***** Extract

3 Commercials Using Obscure Kinks’ Songs That I’d Really Like To See

For the fourth time in recent memory, a huge corporation has attempted to launch an ad campaign using a relatively obscure Kinks’ tune. First it was Hewlett Packer in 2004 using “Picture Book” to advertise their digital cameras and printers. Then it was Target using “Everybody’s a Star” in 2007 to advertise the Converse One Star brand. Then IBM quickly joined the fray, using “I’m Not Like Everybody Else” to advertise God-only-knows-what. Now, since the beginning of this year’s football season, I can’t watch a single game without being visually assaulted by this:

Every time it comes on (seemingly every commercial break), my wife comments on how weird the creature looks, and my 18-month-old daughter runs screaming from the room in terror. (Yeah, I know, every hour of television before the age of two contributes to the risk of A.D.D. – but football isn’t really TV, right?)

As always, the marketers are onto us. They know that using “You Really Got Me”, or “Lola”, or even “Sunny Afternoon”, would peg the corporations they shill for as out-of-touch posers. Those are our parent’s Kinks tunes. The cohort of people (me and my friends) who are now buying new cars, or new digital camera, or a new whatever-it-is-that-IBM-sells prefer to pretend we’re still cool by retaining an extensive knowledge of the back catalogue of quirky rock.

So I’m calling their bluff. Here’s 3 commercials using obscure Kinks’ songs that I’d really like to see. No, that I dare them to make. Trust me, dear marketers, these commercials would really appeal to the aging hipster denizens of my generation. As an added bonus, all the tunes are from Schoolboys in Disgrace – an album which allmusic.com describes as “way too campy for anyone outside of the dedicated,” and, “one of their least satisfying albums” – so the licensing costs are probably next to nothing! And I personally won’t charge a cent:

1. “Schooldays”

Key lyric: “Don’t think of the things that make you sad/ Just remember all the good times you had”

The song plays over rapid scenes of the following:

  • A dorky 16-year-old boy walks to school. It is clearly the 1980’s. He drinks a can of Tab. A bully grabs the can of soda, throws it, and then punches the dork in the face.
  • At school, the dork stands in front of his locker. A bully hocks a huge loogie into the dork’s face.
  • The dork sits in class. He raises his hand to say something. Unbeknownst to him, someone has stuck gum in the back of his hair. An attractive girl in class points at the gum and laughs. Soon the whole class is laughing and pointing.

When the guitar lick kicks in (at about 26 seconds):

  • It’s nighttime. The dork and a couple of his friends convince a homeless man sleeping in front of a liquor store to buy them alcohol.
  • The dork and his friends show up at a party with the alcohol. The other kids celebrate their arrival.
  • The kids play drinking games with quarters, then with cards, and then with a tape of The Smurfs on TV.
  • The kids violently throw up.
  • The kids make out sloppily. The dork makes out briefly with the girl who laughed at him that morning. When she finishes kissing him, she wipes vomit off her lips.

**********
***** Dataset section

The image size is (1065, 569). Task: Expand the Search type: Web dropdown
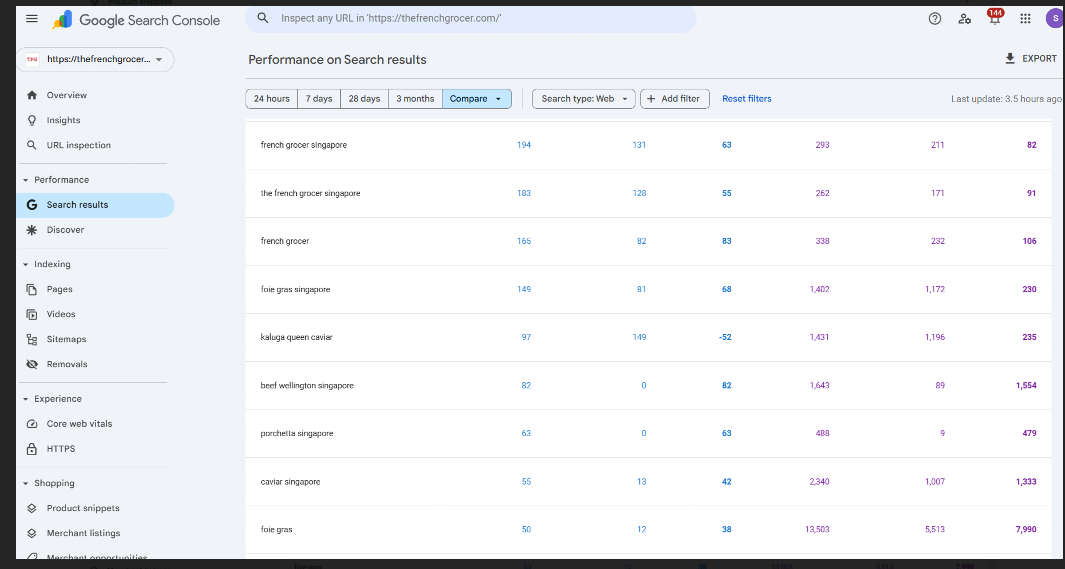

**********

Problems and tasks:
• A. Please repeat the Kinks piece starting with "When the guitar" and going on through "Smurfs on TV.", with "beer" swapped in for every "alcohol".
• B. Sum up the Kinks piece in two sentences.

Replies:
• A.
When the guitar lick kicks in (at about 26 seconds):

  • It’s nighttime. The dork and a couple of his friends convince a homeless man sleeping in front of a liquor store to buy them beer.
  • The dork and his friends show up at a party with the beer. The other kids celebrate their arrival.
  • The kids play drinking games with quarters, then with cards, and then with a tape of The Smurfs on TV.

• B. Large corporations such as Target and IBM have repeatedly used relatively obscure Kinks songs in ads, because marketers know the well-known hits would make them look out of touch to buyers who like to feel cool by knowing the back catalogue of quirky rock. In response, the writer proposes commercials set to songs from Schoolboys in Disgrace, starting with one for "Schooldays" that follows a bullied 1980s teenager through a day at school and a night of drinking at a party.